■ TO BE DONE ■
Reproduce the material below with "Unsubmitted Drafts" swapped for "Pending Drafts" and nothing else changed. Omit the pictures.

■ INPUT MATERIAL ■
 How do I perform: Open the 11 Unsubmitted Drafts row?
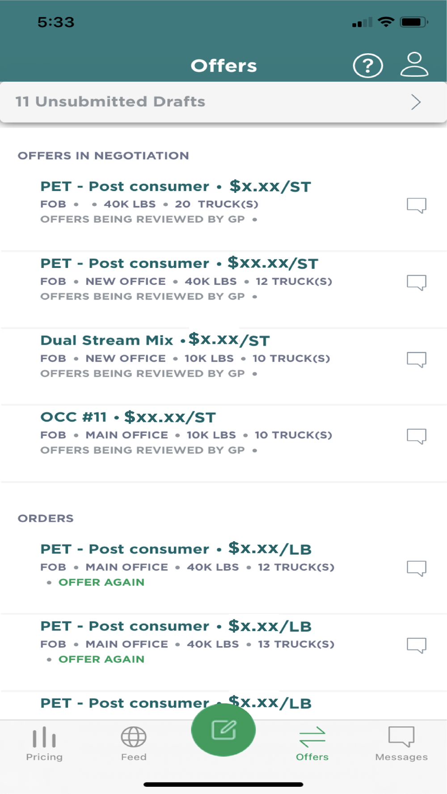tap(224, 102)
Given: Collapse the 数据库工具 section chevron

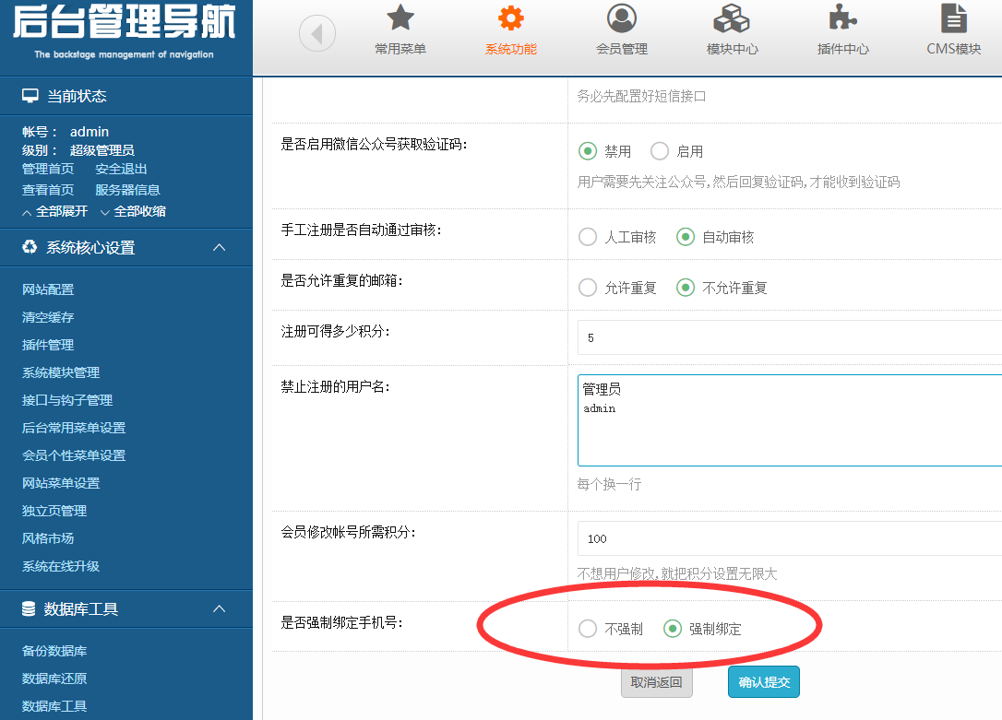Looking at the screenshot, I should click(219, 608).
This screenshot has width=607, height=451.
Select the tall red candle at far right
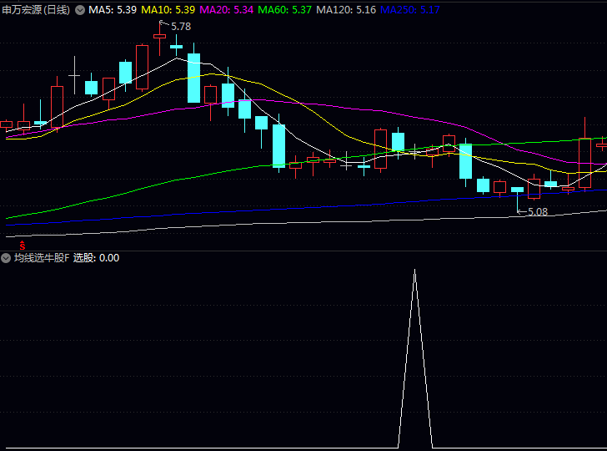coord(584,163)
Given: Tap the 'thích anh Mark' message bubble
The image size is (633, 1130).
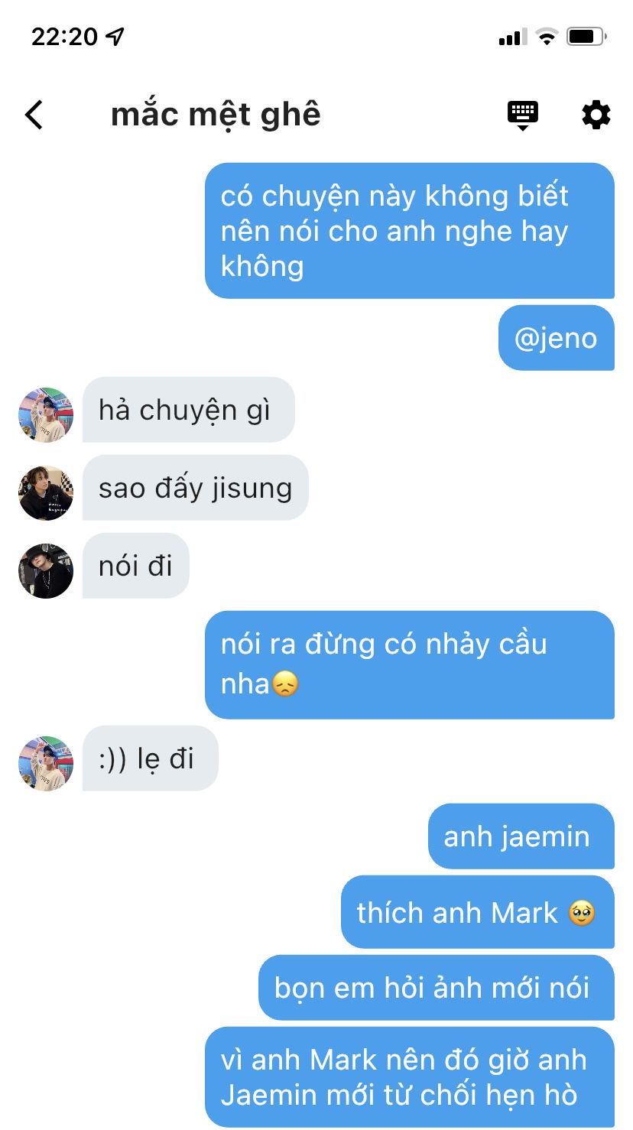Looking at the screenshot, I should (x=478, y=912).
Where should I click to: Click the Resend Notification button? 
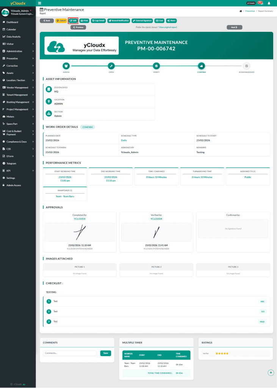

■ FULL SOLUTION ■
 How do I perform: Open the 11 Pending Drafts row?
tap(224, 102)
Given: Collapse the 数据库工具 section chevron

Looking at the screenshot, I should click(219, 608).
This screenshot has width=607, height=451.
Select the tall red candle at far right
coord(584,163)
Given: Tap the 'thích anh Mark' message bubble
The image size is (633, 1130).
Looking at the screenshot, I should (x=478, y=912).
Where should I click to: Click the Resend Notification button? 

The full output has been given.